The fund requirement may vary according to the nature of the business. However, here are three ways that are beneficial in raising the required funds.
- Bank loans
Most owners consider banks when they wish to avail of a loan for business. Banks offer working capital loans. Working capital is the amount that is needed to smoothly run the regular business operations. The loan amount for meeting these expenses depends on the outstanding debtors’ balance and inventory. Bank funding requires entrepreneurs to submit a detailed business plan along with a project report and valuation. Based on this information, the bank may sanction an SME loan for the business.
- Other institutions Qualifying for a bank loan is difficult for small businesses. Another option available for such entrepreneurs is microfinance from institutions. Non-banking financial companies (NBFCs) and other microfinance companies provide secured loans like loan against property (LAP). These prove to be especially useful to business owners who want to borrow large amounts. Furthermore, such institutions offer other SME financing to business owners who are unable to tap regular bank loans.
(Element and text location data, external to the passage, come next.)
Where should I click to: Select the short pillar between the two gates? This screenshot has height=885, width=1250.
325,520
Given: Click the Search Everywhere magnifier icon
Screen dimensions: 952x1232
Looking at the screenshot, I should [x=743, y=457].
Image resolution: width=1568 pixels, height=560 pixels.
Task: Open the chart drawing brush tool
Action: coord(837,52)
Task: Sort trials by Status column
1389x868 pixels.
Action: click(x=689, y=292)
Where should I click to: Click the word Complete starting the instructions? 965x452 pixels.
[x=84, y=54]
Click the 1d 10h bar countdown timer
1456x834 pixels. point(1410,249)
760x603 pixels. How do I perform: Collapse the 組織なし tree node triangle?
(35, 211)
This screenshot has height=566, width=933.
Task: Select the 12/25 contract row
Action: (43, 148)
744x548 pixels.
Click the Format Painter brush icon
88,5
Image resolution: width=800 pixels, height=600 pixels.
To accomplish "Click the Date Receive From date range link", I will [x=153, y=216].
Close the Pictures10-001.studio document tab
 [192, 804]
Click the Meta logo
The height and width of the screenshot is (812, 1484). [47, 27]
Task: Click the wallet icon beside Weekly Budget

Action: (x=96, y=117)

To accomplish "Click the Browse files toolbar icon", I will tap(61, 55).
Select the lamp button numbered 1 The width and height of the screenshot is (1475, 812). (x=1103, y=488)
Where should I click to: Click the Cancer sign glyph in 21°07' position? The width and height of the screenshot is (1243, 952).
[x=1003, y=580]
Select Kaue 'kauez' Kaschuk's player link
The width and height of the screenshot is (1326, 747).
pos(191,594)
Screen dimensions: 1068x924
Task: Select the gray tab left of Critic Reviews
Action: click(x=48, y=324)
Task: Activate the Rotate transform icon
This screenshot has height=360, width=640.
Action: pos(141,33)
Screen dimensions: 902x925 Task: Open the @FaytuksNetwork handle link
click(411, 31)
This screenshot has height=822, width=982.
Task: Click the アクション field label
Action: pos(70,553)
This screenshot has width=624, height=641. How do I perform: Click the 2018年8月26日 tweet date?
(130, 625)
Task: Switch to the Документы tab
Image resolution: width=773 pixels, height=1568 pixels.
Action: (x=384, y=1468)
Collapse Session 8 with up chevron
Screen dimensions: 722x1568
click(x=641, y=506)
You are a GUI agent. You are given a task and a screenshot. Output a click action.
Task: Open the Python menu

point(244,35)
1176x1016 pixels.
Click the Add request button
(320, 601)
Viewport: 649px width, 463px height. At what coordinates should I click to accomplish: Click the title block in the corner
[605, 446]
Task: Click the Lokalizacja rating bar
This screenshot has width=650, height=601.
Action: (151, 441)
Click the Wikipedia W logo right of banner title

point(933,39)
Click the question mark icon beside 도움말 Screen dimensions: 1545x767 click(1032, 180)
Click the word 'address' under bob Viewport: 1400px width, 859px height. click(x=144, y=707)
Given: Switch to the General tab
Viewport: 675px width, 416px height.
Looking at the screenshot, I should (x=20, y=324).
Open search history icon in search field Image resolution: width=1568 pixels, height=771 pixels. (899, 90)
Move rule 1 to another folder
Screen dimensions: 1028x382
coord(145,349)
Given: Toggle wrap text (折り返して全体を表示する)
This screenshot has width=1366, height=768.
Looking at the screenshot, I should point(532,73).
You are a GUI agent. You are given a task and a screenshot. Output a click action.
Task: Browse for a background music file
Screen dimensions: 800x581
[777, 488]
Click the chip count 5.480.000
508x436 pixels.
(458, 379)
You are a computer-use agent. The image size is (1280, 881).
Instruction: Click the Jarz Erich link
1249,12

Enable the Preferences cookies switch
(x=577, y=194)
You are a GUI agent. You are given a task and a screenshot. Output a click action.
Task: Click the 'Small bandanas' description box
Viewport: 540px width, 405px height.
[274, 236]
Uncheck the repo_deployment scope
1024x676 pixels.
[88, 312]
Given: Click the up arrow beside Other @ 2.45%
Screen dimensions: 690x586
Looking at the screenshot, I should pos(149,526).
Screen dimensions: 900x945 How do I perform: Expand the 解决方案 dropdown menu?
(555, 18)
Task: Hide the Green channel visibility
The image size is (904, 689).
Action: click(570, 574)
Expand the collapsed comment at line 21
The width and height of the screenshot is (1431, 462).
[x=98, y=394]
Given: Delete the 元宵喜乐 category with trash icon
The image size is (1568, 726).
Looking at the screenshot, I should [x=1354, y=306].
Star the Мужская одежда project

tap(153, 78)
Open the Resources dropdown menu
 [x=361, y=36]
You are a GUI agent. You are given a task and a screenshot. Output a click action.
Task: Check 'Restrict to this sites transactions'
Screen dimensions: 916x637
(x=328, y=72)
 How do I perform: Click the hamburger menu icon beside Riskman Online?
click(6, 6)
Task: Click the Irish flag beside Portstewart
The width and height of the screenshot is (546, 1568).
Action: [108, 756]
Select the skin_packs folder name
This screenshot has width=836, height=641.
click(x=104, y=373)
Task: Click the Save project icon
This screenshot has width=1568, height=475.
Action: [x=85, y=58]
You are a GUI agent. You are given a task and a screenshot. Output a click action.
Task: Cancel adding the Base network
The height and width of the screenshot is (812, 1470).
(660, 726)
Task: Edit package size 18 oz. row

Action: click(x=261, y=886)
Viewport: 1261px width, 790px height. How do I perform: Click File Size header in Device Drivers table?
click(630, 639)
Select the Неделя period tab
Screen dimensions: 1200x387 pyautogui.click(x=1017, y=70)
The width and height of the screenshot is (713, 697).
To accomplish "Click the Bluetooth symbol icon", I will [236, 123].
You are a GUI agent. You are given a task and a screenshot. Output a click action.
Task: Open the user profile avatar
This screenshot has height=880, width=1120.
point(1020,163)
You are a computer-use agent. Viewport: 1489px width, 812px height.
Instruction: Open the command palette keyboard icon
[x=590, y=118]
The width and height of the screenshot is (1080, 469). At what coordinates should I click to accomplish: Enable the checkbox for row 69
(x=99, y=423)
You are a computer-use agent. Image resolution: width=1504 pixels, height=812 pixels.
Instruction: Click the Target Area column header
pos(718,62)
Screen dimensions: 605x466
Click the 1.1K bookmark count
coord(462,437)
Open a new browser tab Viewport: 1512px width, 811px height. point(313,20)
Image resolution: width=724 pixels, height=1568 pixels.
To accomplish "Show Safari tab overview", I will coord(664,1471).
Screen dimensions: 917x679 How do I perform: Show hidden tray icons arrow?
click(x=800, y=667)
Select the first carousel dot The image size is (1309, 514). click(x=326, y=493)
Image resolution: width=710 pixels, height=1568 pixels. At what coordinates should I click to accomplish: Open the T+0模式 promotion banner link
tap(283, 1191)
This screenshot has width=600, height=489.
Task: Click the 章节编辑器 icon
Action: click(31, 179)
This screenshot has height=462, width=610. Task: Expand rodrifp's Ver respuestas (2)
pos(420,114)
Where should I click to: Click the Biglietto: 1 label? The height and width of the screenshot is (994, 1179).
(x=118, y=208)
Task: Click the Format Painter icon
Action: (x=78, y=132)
- Unsecured business loans
Firms with good credit history may opt for unsecured loans. Since the lenders assume greater risk due to no collateral, the unsecured business loan interest rate is high. Such loans are sanctioned on the basis of capital, conditions, character, collateral, and capacity of the borrowers. These factors help lenders determine the willingness and capability of the entrepreneurs to repay the loan. Several financial institutions like Capital First provide business loans without any collateral for businesses that require quick funds to purchase raw materials, machinery, and other such things. Unlike banks, they take into consideration only cash flow of business instead of profit of company.
Entrepreneurs have several options to raise capital finance. However, understanding the pros and cons of each available choice before making a decision is important to sustain the business in the long run.